Problem details: From the line that contains "Uszczelki do kabin prysznicowych (316, 92)" to the last line of the data, every line is to be transcribed exactly; no other line is to be included.

Collected data:
**********

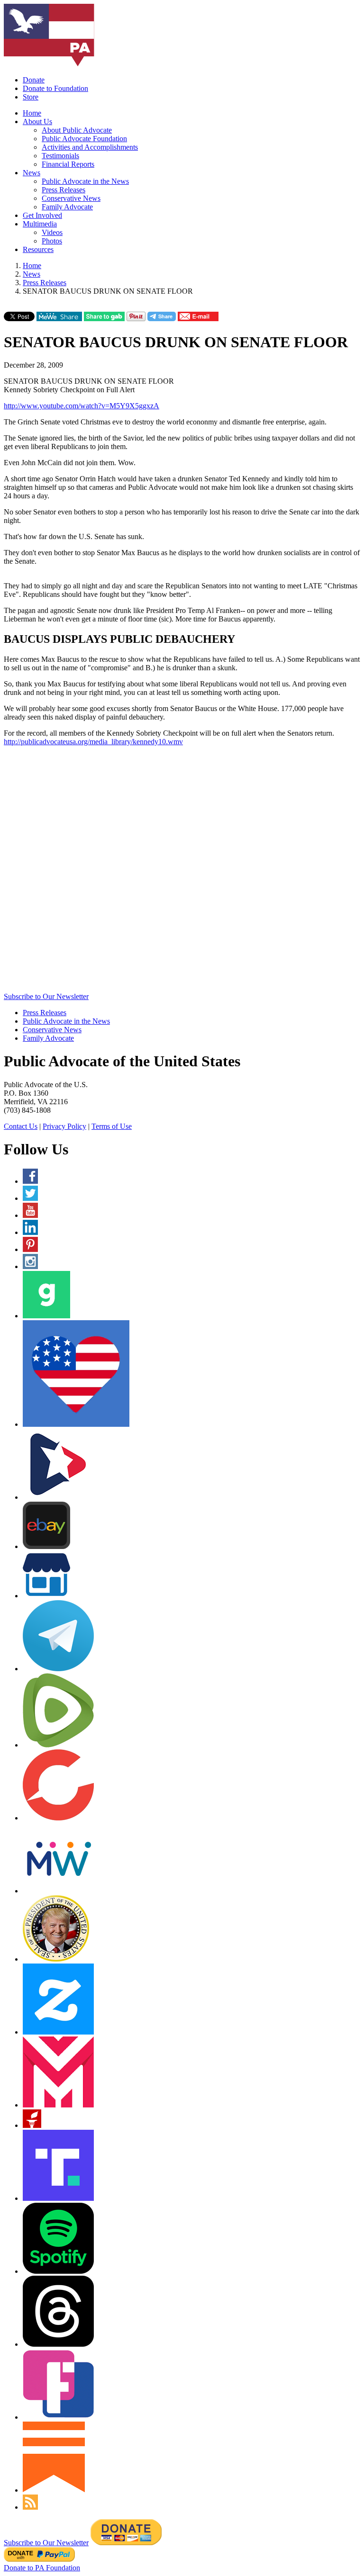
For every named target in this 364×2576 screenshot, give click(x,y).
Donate (34, 80)
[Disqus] (182, 872)
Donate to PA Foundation (42, 2568)
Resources (38, 249)
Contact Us (20, 1126)
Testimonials (60, 156)
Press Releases (63, 190)
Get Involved (42, 215)
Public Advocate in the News (85, 181)
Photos (52, 241)
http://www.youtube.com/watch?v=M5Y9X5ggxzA (81, 406)
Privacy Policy (64, 1126)
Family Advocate (67, 207)
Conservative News (71, 198)
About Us (37, 121)
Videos (52, 232)
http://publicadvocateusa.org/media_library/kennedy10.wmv (93, 742)
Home (32, 113)
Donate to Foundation (55, 88)
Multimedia (40, 224)
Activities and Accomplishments (90, 147)
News (31, 173)
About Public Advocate (77, 130)
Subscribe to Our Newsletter (46, 996)
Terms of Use (111, 1126)
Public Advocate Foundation (84, 139)
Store (30, 97)
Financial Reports (68, 164)
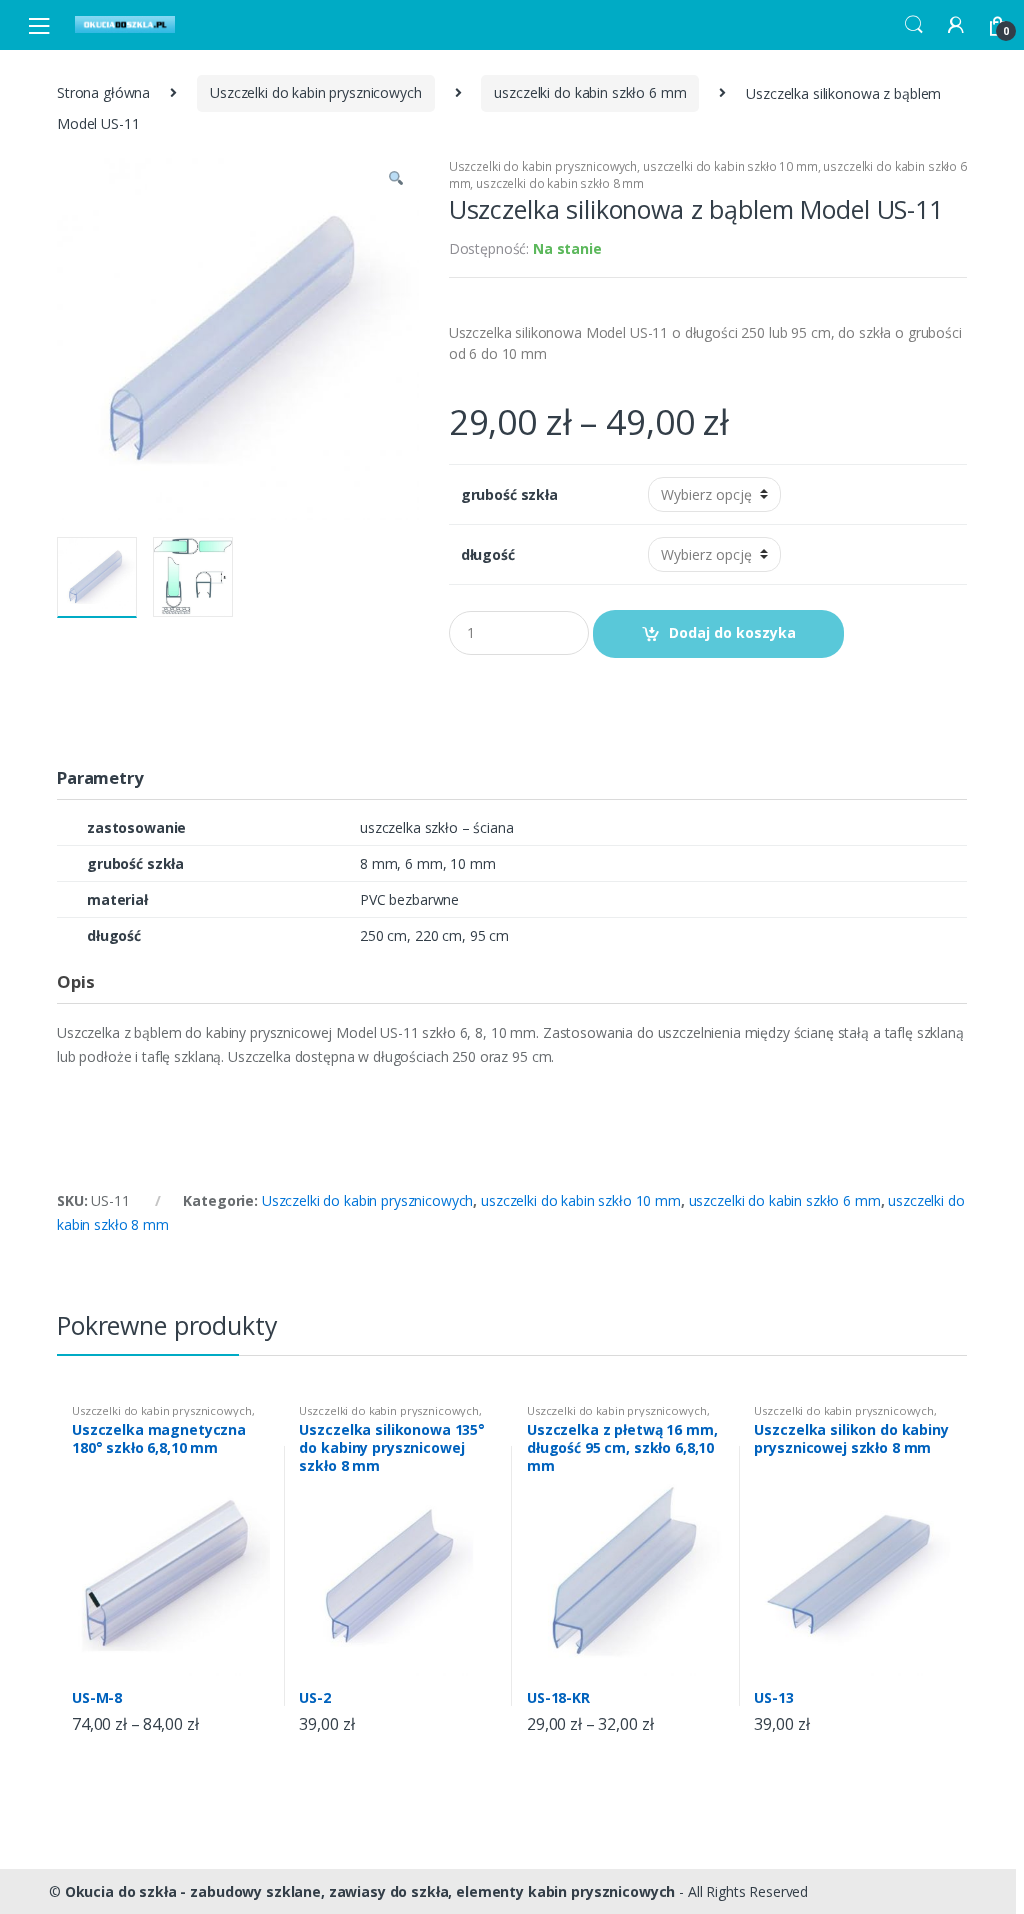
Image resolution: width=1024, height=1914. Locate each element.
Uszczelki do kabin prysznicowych (316, 92)
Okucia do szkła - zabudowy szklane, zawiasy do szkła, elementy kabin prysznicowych (370, 1891)
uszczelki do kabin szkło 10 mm (730, 166)
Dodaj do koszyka (732, 632)
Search (914, 25)
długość (488, 555)
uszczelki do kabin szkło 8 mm (560, 183)
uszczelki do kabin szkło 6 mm (590, 92)
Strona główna (103, 92)
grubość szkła (509, 495)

**********

Output for this task:
Uszczelki do kabin prysznicowych (316, 92)
Okucia do szkła - zabudowy szklane, zawiasy do szkła, elementy kabin prysznicowych (370, 1891)
uszczelki do kabin szkło 10 mm (730, 166)
Dodaj do koszyka (732, 632)
Search (914, 25)
długość (488, 555)
uszczelki do kabin szkło 8 mm (560, 183)
uszczelki do kabin szkło 6 mm (590, 92)
Strona główna (103, 92)
grubość szkła (509, 495)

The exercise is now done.